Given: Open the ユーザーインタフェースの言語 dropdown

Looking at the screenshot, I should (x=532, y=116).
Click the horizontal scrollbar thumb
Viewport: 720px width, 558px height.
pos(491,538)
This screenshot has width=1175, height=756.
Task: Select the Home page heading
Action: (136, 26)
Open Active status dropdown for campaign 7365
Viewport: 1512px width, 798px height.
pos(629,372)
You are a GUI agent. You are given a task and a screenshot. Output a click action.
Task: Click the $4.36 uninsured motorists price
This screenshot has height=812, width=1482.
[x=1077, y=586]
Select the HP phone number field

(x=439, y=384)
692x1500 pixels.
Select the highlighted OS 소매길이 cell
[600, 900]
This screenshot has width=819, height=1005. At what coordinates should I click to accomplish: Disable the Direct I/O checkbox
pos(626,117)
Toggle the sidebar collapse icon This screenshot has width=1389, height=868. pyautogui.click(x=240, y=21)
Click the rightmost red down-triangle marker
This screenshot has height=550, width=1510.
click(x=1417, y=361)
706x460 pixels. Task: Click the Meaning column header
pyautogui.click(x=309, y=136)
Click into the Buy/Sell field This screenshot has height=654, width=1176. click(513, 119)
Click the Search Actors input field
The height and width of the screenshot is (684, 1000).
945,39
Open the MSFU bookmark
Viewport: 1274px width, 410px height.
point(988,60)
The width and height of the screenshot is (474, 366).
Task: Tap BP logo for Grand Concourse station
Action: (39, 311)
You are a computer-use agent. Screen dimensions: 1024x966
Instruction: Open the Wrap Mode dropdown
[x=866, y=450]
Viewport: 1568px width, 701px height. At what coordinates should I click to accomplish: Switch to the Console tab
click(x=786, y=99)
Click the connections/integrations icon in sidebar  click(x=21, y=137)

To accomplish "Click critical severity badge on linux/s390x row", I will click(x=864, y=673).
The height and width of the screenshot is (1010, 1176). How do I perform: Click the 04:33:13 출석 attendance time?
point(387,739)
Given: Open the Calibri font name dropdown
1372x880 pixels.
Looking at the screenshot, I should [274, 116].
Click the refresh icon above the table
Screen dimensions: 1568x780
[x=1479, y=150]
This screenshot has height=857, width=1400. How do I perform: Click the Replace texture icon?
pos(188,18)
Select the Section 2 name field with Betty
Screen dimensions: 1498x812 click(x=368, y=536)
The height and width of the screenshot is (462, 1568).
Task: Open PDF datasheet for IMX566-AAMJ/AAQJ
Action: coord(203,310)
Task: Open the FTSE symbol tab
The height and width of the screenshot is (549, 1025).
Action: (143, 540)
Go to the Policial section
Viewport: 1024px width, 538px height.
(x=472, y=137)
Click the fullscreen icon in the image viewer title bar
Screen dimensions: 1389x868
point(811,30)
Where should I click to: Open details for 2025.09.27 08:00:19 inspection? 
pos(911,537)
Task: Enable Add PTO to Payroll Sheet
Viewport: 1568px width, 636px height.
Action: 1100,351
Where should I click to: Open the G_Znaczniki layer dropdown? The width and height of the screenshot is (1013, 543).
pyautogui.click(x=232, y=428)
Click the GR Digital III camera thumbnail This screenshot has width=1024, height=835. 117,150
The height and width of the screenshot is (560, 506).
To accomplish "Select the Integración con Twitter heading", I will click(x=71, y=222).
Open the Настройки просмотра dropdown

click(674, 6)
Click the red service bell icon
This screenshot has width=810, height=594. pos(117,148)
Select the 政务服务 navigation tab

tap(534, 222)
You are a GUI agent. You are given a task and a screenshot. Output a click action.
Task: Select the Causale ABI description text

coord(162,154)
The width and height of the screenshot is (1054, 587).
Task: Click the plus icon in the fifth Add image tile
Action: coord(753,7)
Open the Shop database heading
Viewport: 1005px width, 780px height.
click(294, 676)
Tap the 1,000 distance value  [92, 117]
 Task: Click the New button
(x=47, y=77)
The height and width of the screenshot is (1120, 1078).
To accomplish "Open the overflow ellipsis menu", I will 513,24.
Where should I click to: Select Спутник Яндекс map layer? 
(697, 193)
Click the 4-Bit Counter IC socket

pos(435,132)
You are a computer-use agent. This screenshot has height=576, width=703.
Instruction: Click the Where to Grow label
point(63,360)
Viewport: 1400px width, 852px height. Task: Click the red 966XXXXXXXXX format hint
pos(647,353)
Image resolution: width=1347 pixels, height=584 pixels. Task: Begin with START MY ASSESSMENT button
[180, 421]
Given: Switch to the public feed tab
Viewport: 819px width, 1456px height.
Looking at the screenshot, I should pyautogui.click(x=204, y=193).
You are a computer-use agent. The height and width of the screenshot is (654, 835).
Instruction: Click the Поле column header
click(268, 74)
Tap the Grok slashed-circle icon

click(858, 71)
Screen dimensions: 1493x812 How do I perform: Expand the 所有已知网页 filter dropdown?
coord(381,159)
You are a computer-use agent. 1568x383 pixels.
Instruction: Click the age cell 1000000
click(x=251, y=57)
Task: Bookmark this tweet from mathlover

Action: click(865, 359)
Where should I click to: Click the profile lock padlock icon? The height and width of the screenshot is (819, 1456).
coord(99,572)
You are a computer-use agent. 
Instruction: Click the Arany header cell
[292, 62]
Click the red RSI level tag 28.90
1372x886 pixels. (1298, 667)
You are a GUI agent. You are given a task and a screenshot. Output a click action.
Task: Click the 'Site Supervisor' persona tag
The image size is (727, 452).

----------------

### [WHAT THE TASK REQUIRES]
Put the lines of the material from the line containing "Task: Open the FTSE symbol tab" through the line containing "click(674, 6)" into a numbered list, with blank lines left out.

### [RESULT FOR THIS EXERCISE]
1. Task: Open the FTSE symbol tab
2. The height and width of the screenshot is (549, 1025).
3. Action: (143, 540)
4. Go to the Policial section
5. Viewport: 1024px width, 538px height.
6. (x=472, y=137)
7. Click the fullscreen icon in the image viewer title bar
8. Screen dimensions: 1389x868
9. point(811,30)
10. Where should I click to: Open details for 2025.09.27 08:00:19 inspection? 
11. pos(911,537)
12. Task: Enable Add PTO to Payroll Sheet
13. Viewport: 1568px width, 636px height.
14. Action: 1100,351
15. Where should I click to: Open the G_Znaczniki layer dropdown? The width and height of the screenshot is (1013, 543).
16. pyautogui.click(x=232, y=428)
17. Click the GR Digital III camera thumbnail This screenshot has width=1024, height=835. 117,150
18. The height and width of the screenshot is (560, 506).
19. To accomplish "Select the Integración con Twitter heading", I will click(x=71, y=222).
20. Open the Настройки просмотра dropdown
21. click(674, 6)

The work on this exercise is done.